Hello,
please help me,
Show that the right circular cone of least curved surface and given volume has an altitude equal to 2^(1/2) time the radius of the base?
[1] $\displaystyle V_{cone}=\dfrac13 \pi r^2 \cdot h$ Volume of the cone
[2] $\displaystyle a=\pi r s~\implies~a = \pi r \sqrt{r^2+h^2}$ Area of the curved surface.
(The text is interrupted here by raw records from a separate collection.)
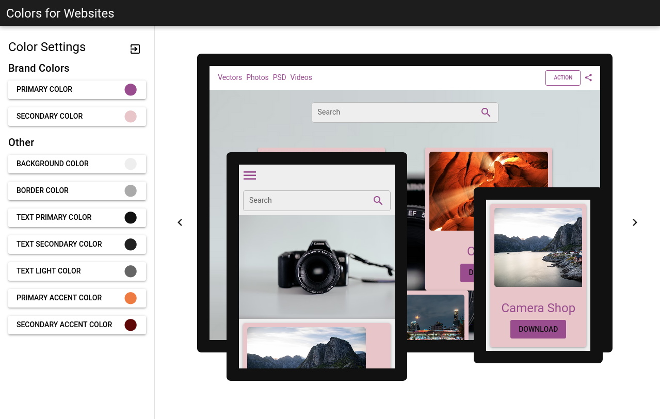Select the Photos navigation item
The width and height of the screenshot is (660, 419).
[x=257, y=77]
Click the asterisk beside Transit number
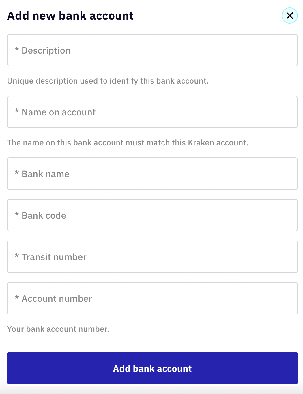Screen dimensions: 303x394 coord(17,256)
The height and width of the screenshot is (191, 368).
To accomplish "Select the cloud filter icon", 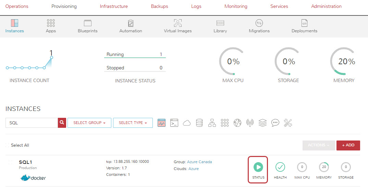I will (187, 123).
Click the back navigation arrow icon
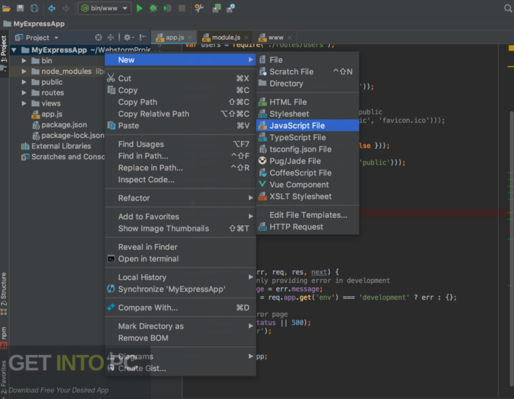Viewport: 514px width, 399px height. coord(52,8)
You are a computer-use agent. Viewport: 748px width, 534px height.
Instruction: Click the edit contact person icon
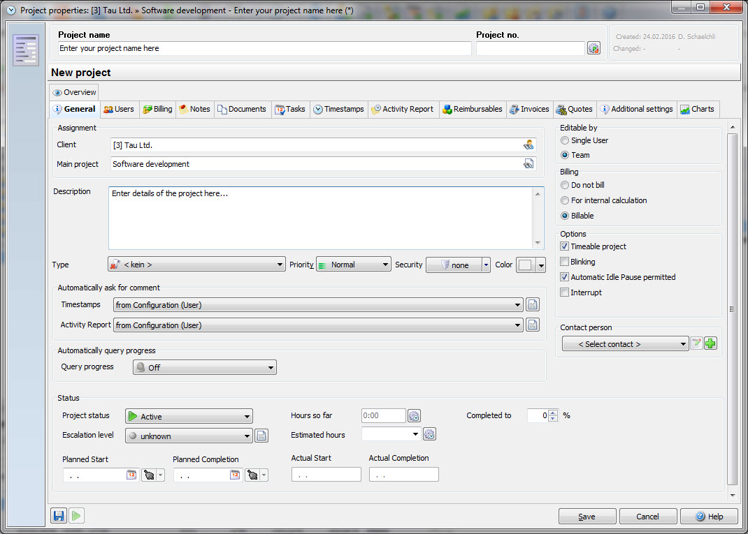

Solve [1] for r and plug in this term into [2]:
$\displaystyle a(h)= \dfrac{\sqrt{3V}}{\sqrt{h}} \cdot \sqrt{\dfrac{\pi h^3 + 3V}{h}}$
Now differentiate a wrt h (V is a constant!). You'll get:
$\displaystyle a'(h)=\dfrac{(\pi h^3-6V)\sqrt{3V}\cdot \sqrt{\dfrac{\pi h^3 + 3V}{h}}}{2h^{\frac32}(\pi h^3+3V)}$
Solve a'(h) = 0 for h. This is obviously only possible if
$\displaystyle \pi h^3-6V = 0$
Solve for h. Substitute V by the term of [1] and solve for h again. You'll get
$\displaystyle h^2 = 2 r^2~\implies~\boxed{\dfrac hr = \sqrt{2}}$
Remark: Especially the differentiation of a is really horrible. So I hope for you that someone knows a simpler, shorter way to solve the question.